With "E" in England, and the Brit roomie married, "R" moved. The Brit roomie "N" and her husband moved to an apartment near me and I used to hang with them a lot and drink and do lines. "R" was so out of the picture.

"N" was a user, too, I know that and we had little in common except partying. At some point they moved and I lost touch with them and had no idea where they were.

Cut to 2 years later.

My friend "I" invites me to a Halloween party on 1st and 2nd. I decline but then I start to drink and at 11:30 feel like going. So I go down but think it's 2nd and 1st instead. I'm wandering around thinking I'm just going to find this party without the address. So, I see a lot of people going into a building and hear party noises so I go in.

I go into the party and think "Uh-oh, I don't know a soul here. Wrong party." Then I look across the room and see two open-mouths. It's "N" and her husband. It's their apartment. Of all the apartments in the city, I had wandered into theirs. Everything was cool, I was actually psyched and they were too sorta, except to this day I don't think they believed me when I said that I just mistakenly wandered into their party.

I don't think I ever saw them again after that night.

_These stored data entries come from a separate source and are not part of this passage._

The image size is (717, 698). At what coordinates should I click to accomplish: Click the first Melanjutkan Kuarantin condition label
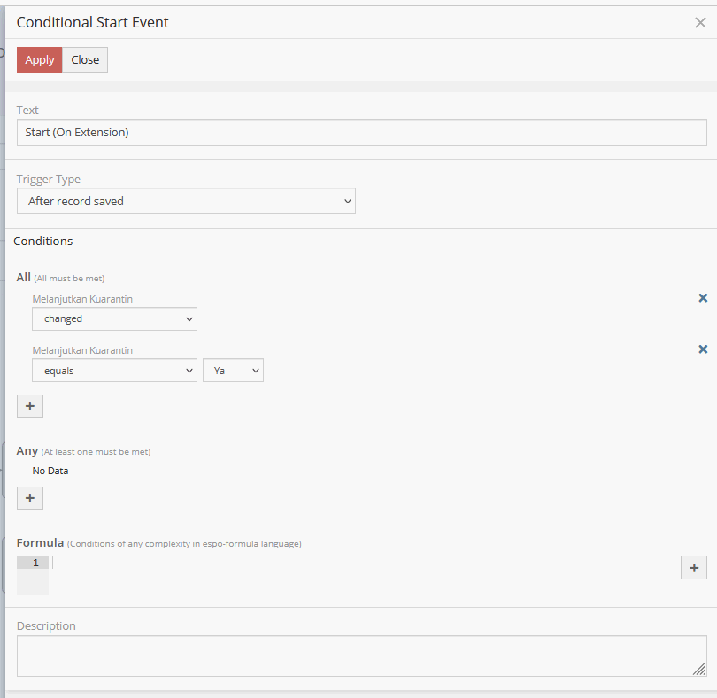[x=82, y=299]
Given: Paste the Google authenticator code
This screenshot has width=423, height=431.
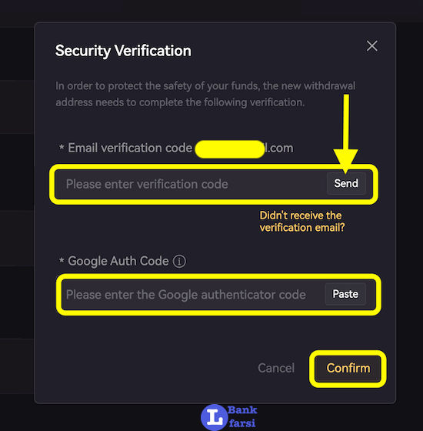Looking at the screenshot, I should click(345, 294).
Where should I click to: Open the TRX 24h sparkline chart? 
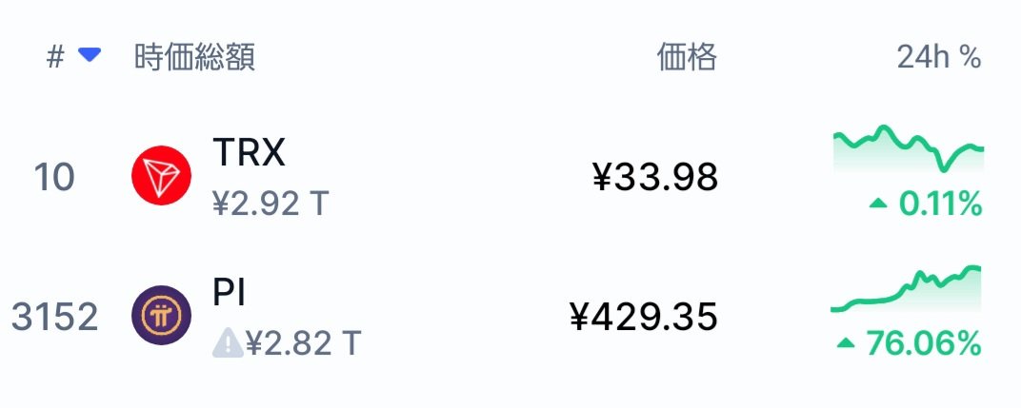point(909,149)
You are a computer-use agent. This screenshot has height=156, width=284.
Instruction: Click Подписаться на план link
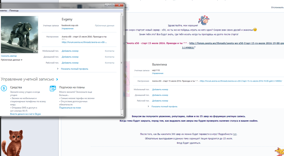[70, 108]
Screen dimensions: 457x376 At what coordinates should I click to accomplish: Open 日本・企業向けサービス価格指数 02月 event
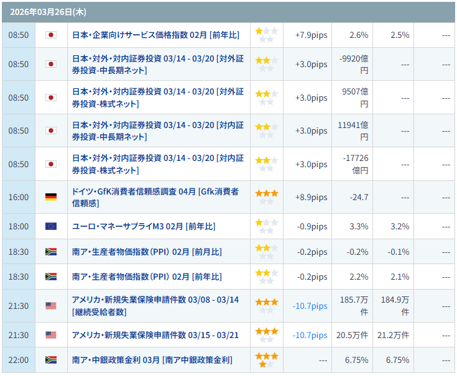(157, 35)
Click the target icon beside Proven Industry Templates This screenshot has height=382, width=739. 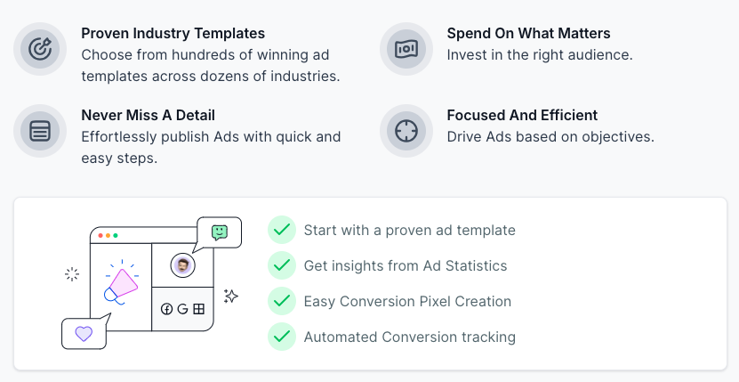pos(40,49)
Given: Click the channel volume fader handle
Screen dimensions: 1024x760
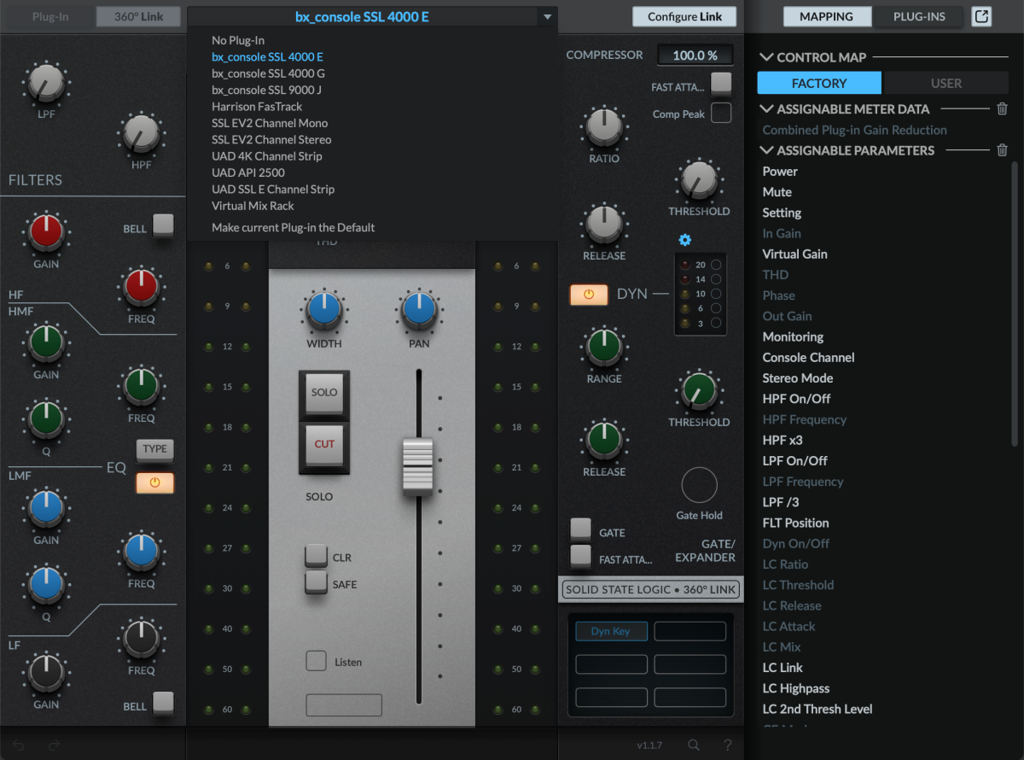Looking at the screenshot, I should point(418,466).

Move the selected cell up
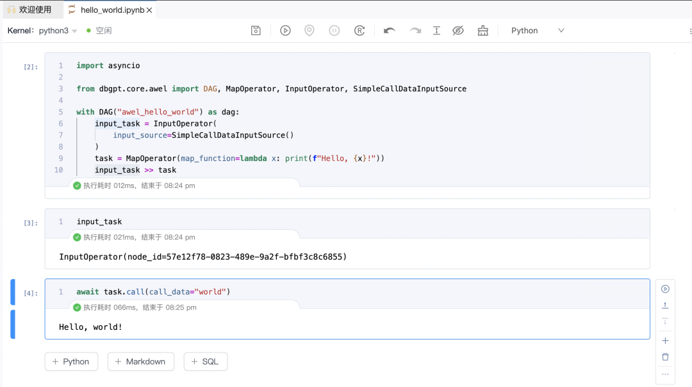[665, 305]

Sometimes I am curious about all of these people I mentioned, but mostly not. I think they are all a pretty bad bunch and I'm better off without them. I do wonder about "R," though. Was he gay, bi, or just a user who liked to manipulate people. And how far would he have gone? Were "E"'s screaming comments accurate? I'm still a little mad and I could conjure up some pretty violent sexual imagery starring him and me: me slapping his face with my cock, me fucking his skinny ass very hard, etc. I hope his son, who is like so old now it blows my mind, grows up to be a big fag.